Die von Papst Franziskus unternommenen Reisen sind essentiell, und für dieses Merkmal ist ihr Hauptvorbild Paul VI., der Vorgänger, der vor einem halben Jahrhundert das Reisen zu einem innovativen Aspekt des zeitgenössischen Papsttums gemacht hat. Das »Essentielle« war schon seit dem Besuch in Lampedusa erkennbar und bei der jüngsten Reise nach Straßburg zu spüren. Es hat auch die Reise in die Türkei geprägt, einer besonderen und für Bergoglio charakteristischen Chiffre gemäß: der Logik der persönlichen Begegnung.

Der Papst hat in seinen Worten am Ende der im Phanar gefeierten Göttlichen Liturgie zum Fest des heiligen Andreas über diese Logik der persönlichen Begegnung gesprochen, aber man muss den ganzen Weg, der Franziskus von Ankara nach Istanbul geführt hat, im Zeichen der Begegnung sehen. Eine Reise, die sich zum einen an die Muslime richtete und zum anderen an die Schwesterkirchen der Orthodoxie. Die beiden Seiten dieser Begegnung werden von einer geheimnisvollen Realität zusammengehalten: vom Heiligen Geist.

Denn der Geist ist es, der die Kirche beseelt. Daran erinnerte Franziskus in der Eucharistiefeier für die katholischen Gläubigen der verschiedenen Riten, die in der Kathedrale von Istanbul versammelt waren. Und wo der Papst vor seiner Weiterfahrt Vertreter der Flüchtlinge vor allem aus Syrien und dem Irak getroffen hat, die in die Türkei geflüchtet sind, um sich vor der Grausamkeit der Terroristen in Sicherheit zu bringen. Denn ein Besuch in einem Flüchtlingslager hatte sich als unmöglich erwiesen. »Nur der Heilige Geist kann die Verschiedenheit, die Vielfalt hervorrufen und zugleich die Einheit bewirken«, unterstrich der Papst und fügte hinzu, dass der Heilige Geist selbst Harmonie ist.

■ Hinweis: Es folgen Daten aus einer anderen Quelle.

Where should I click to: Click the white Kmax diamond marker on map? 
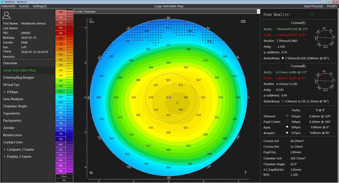tap(170, 84)
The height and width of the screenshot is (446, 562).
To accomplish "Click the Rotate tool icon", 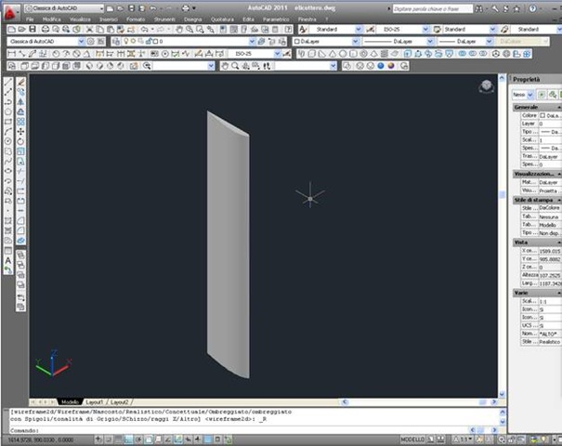I will [x=20, y=141].
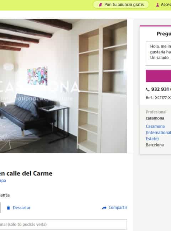Click the Descartar link
Viewport: 171px width, 231px height.
(21, 208)
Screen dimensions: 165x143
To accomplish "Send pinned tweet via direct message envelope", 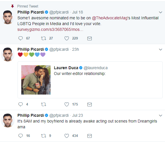I will pos(90,38).

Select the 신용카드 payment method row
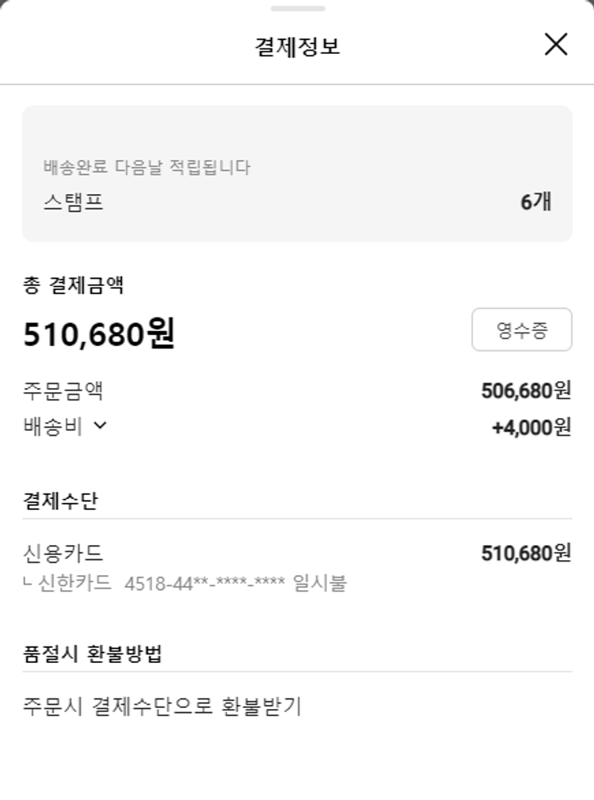pyautogui.click(x=63, y=553)
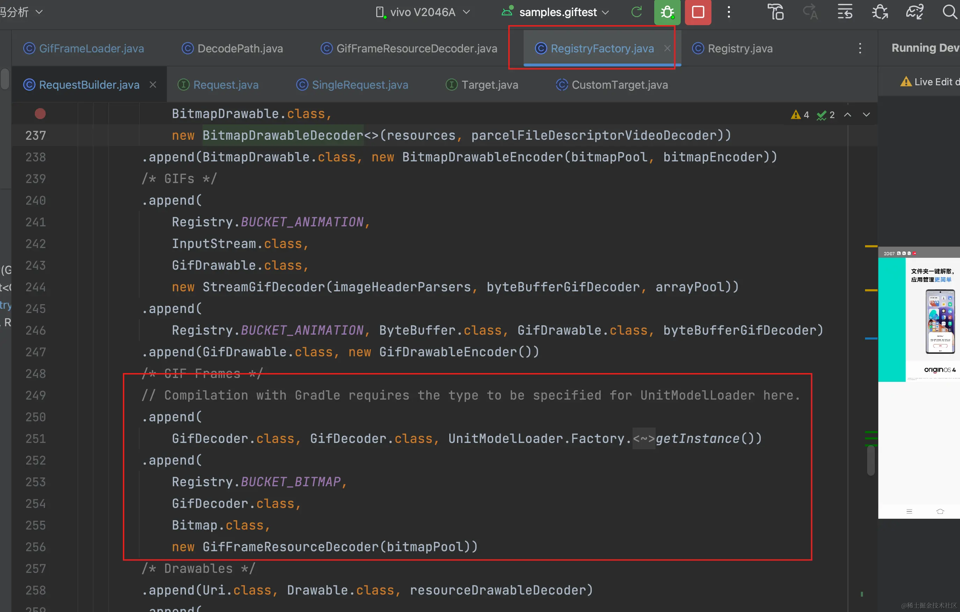Open the vivo V2046A device dropdown
Image resolution: width=960 pixels, height=612 pixels.
click(423, 12)
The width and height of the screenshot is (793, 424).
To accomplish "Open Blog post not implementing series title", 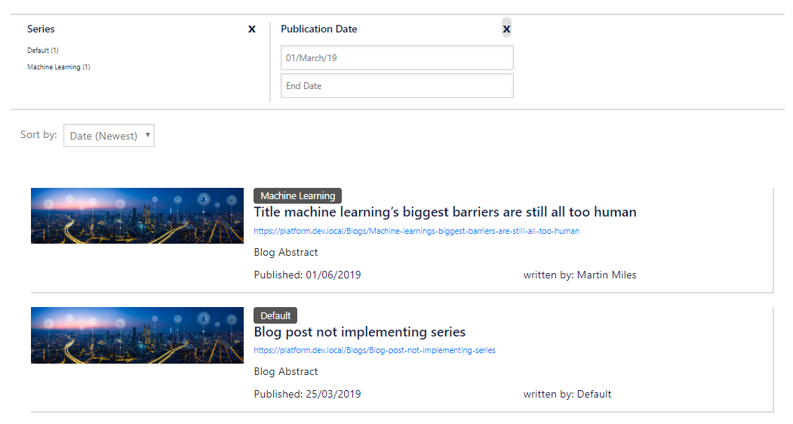I will click(359, 332).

Als Seele der Kirche – und damit der Mission, auf die sie nur antworten kann, indem sie aus sich selbst herausgeht – erfasst der Heilige Geist diese mit einem Wehen, das »nicht eine Macht überträgt, sondern zu einem Dienst der Liebe befähigt – eine Sprache, die jeder zu verstehen vermag«. Hier, im Hauch des Heiligen Geistes, liegt auch die Wurzel ihres Weges, seit den Jahren des Konzils entschieden betont und darauf ausgerichtet, jedem Menschen in Freundschaft zu begegnen, ohne nach Glauben oder Ideologie zu unterscheiden.

Die Logik der persönlichen Begegnung hat sich erneut gezeigt in diesen Tagen in der Türkei, Ziel von vier Papstreisen in weniger als fünfzig Jahren und wo die ausgestreckte Hand von Franziskus sich vertrauensvoll geöffnet hat, um die Hände maßgeblicher muslimischer Führer zu ergreifen, wie der Papst in der Pressekonferenz auf dem Rückflug gesagt hat. Im Dialog zwischen Christen und Muslimen müsse ein »Qualitätssprung« stattfinden, betonte der Papst unter anderem, und es sei dringend notwendig, dass alle muslimischen Führungspersönlichkeiten Gewalt und Intoleranz verurteilen, die mit einem echten Glauben an Gott unvereinbar sind.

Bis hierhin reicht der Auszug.